#### What to work on:
Your response to the data below should hold nothing except the lines from the one containing "Given: Select 'quis" down to the one containing "Instruction: Toggle Blind Hiring Mode switch", reproduced exactly and without pictures.

#### Given records:
******************************
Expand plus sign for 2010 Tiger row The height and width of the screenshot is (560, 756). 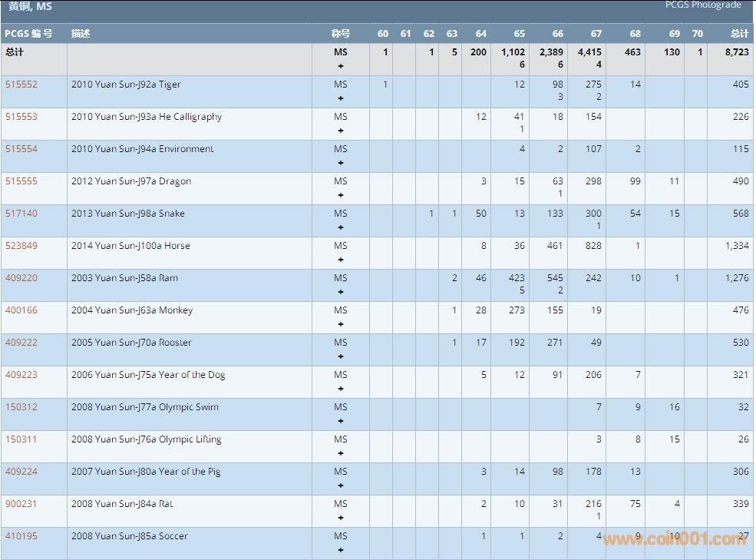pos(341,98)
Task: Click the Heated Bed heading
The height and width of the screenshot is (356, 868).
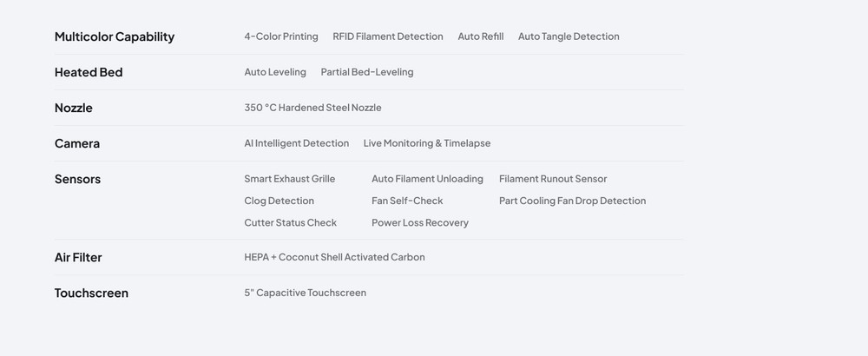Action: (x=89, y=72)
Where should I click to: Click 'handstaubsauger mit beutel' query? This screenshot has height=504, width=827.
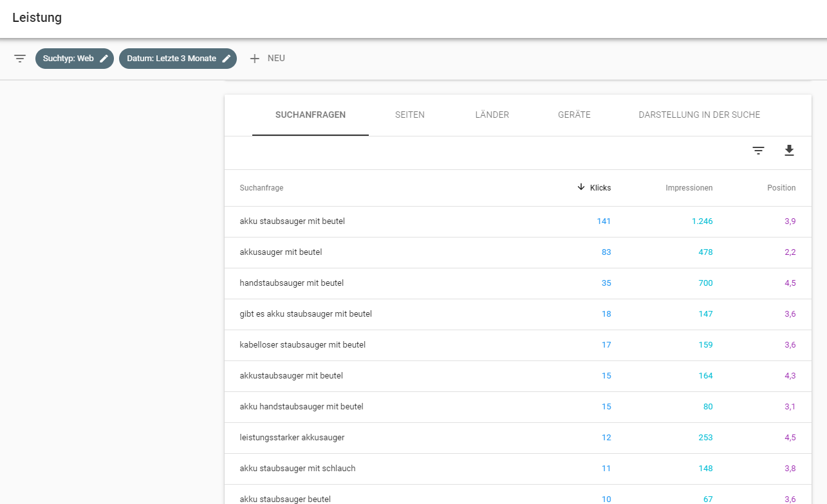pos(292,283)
******************************
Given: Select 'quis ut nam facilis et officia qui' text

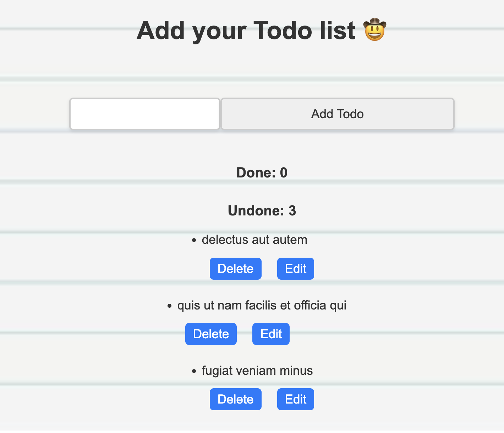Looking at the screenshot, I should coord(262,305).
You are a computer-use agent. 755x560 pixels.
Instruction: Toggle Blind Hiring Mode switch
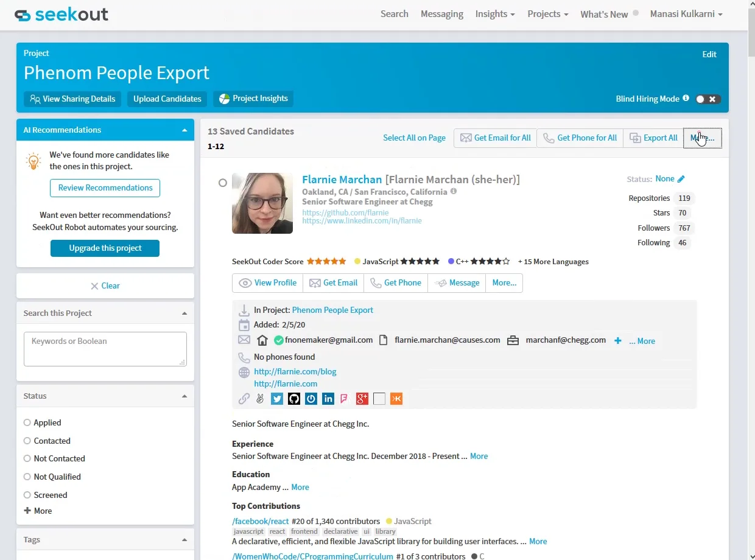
******************************
#### Result of this exercise:
Given: Select 'quis ut nam facilis et officia qui' text

Looking at the screenshot, I should coord(262,305).
You are a computer-use agent. 755x560 pixels.
Instruction: Toggle Blind Hiring Mode switch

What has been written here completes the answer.